I loved libraries as a kid. The first one I remember was a small branch in the suburb where I grew up, no more than a single room. I would come in on Wednesdays after school when they were open. I could only take home three books at a time, but I really wanted all of them—from encyclopaedias to novels. After the librarian recorded the loans in her paper register, I’d put the books in an old plastic groceries bag and skip back home to read.
Later on, I started taking the tram to the main branch in the city centre. It spanned several floors of a historic building just off the main square. The parquet floors creaked under my feet as I passed through a dozen heavy doors that separated the different parts of the collection until I found the nook with all of Terry Pratchett’s Discworld novels, hoping that one that I hadn’t yet read would be available.

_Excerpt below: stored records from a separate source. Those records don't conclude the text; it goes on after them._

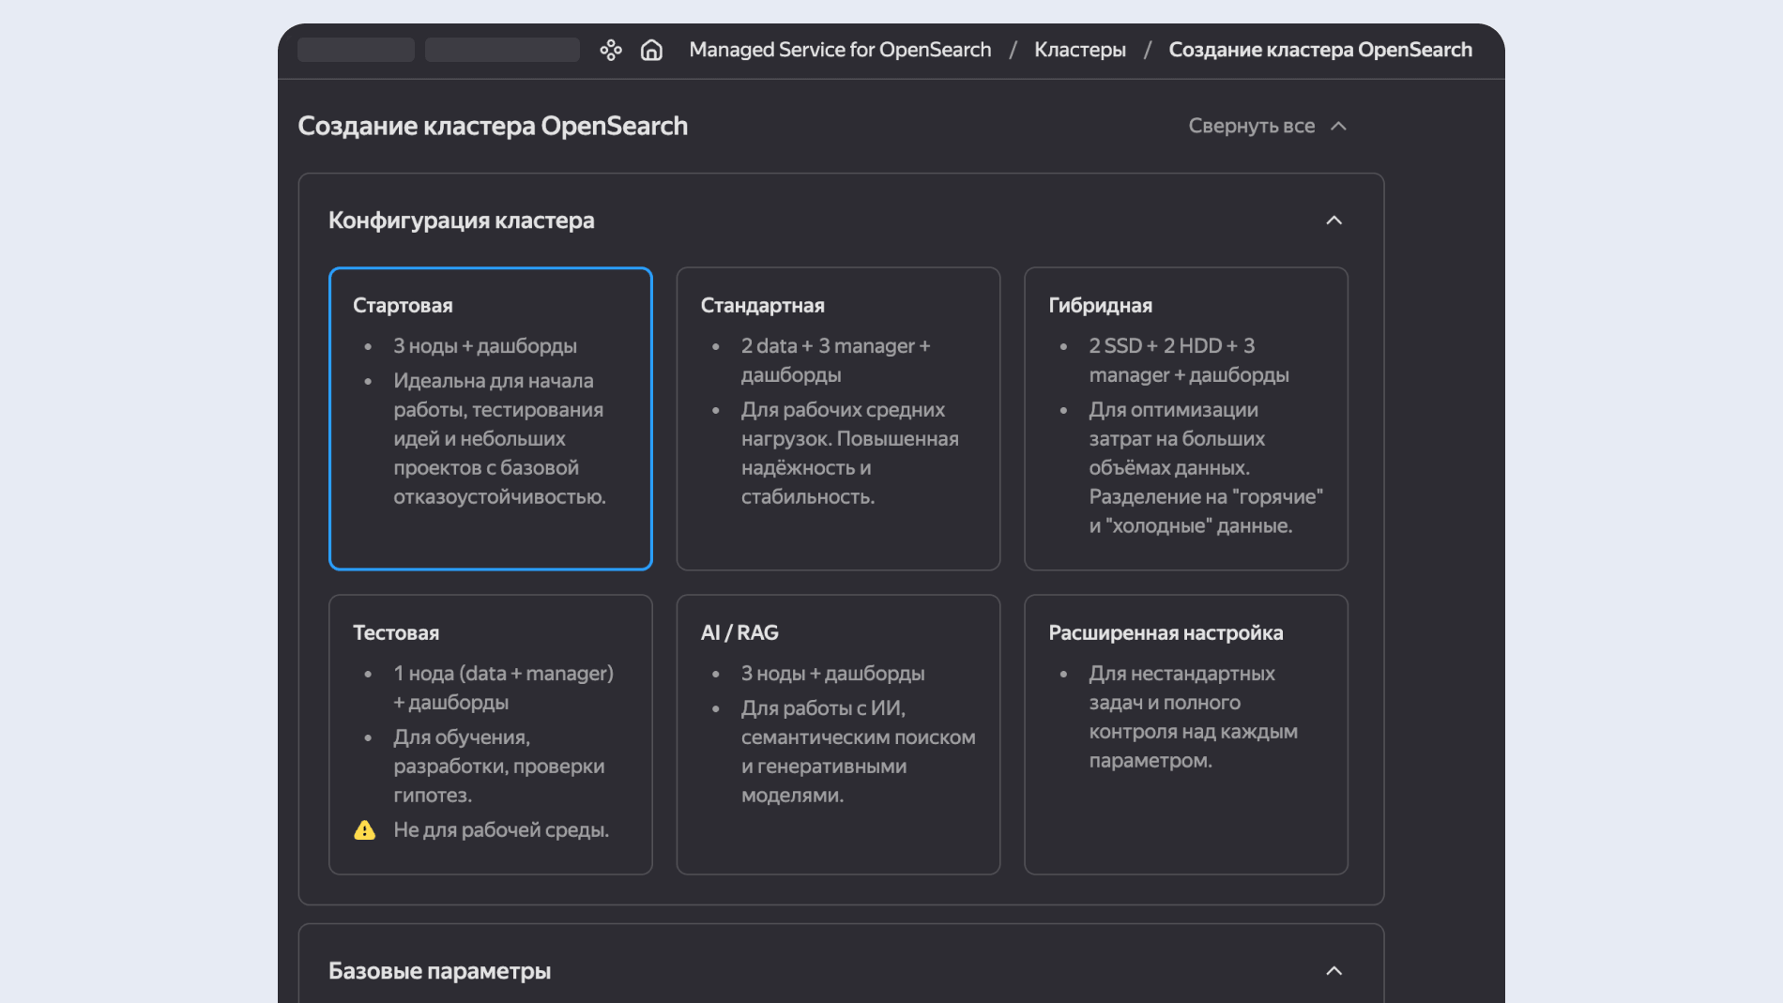Open Managed Service for OpenSearch breadcrumb
The height and width of the screenshot is (1003, 1783).
coord(840,50)
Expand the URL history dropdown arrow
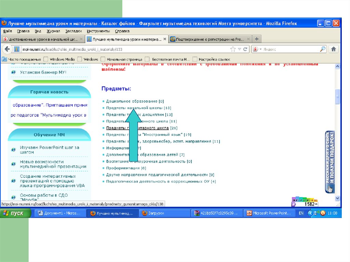This screenshot has height=262, width=350. 239,49
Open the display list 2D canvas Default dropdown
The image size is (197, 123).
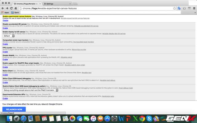[9, 36]
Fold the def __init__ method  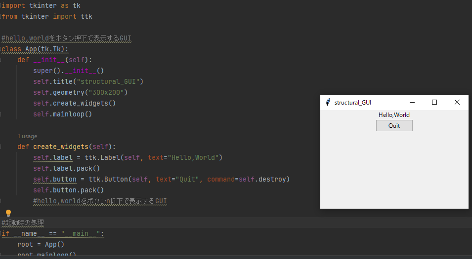1,60
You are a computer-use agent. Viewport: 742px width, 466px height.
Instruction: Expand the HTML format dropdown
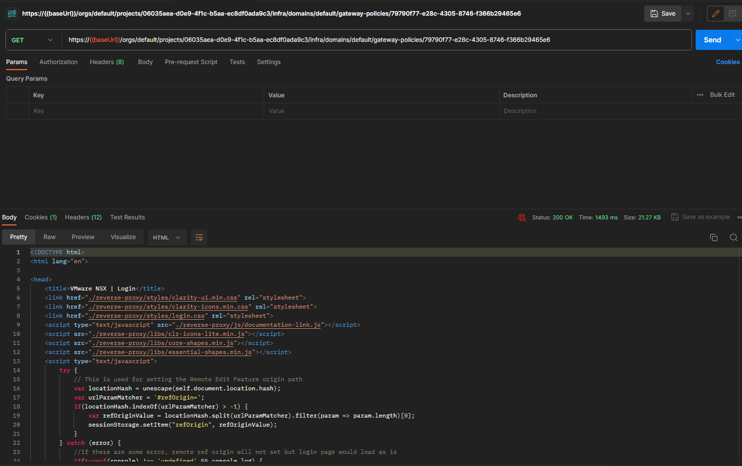[167, 238]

At university, I used the on-campus library focused on literature related to computer science. Back in the public library, I had my favourite sections. Here, I wanted to read everything. Each book was interesting in its own way and an opportunity to learn something new. We used to hang out in the reading rooms with friends and work on coursework together.
I graduated and moved countries and got a full-time job. For the first time, I was lucky enough to be able to afford to buy all the books I wanted to read—from second-hand and regular bookshops. Having books delivered right to my doorstep and not having to worry about returning them was pretty convenient. I hadn’t even signed up for a reader’s pass. I no longer needed the library.
About a year ago, I hit a wall editing my novel. I found it more and more challenging to focus at my home. So I Googled ‘places to work from for free in London,’ as one does. British Library came up first on the list. It dawned on me that I hadn’t been to the library for years. I thought, Why not?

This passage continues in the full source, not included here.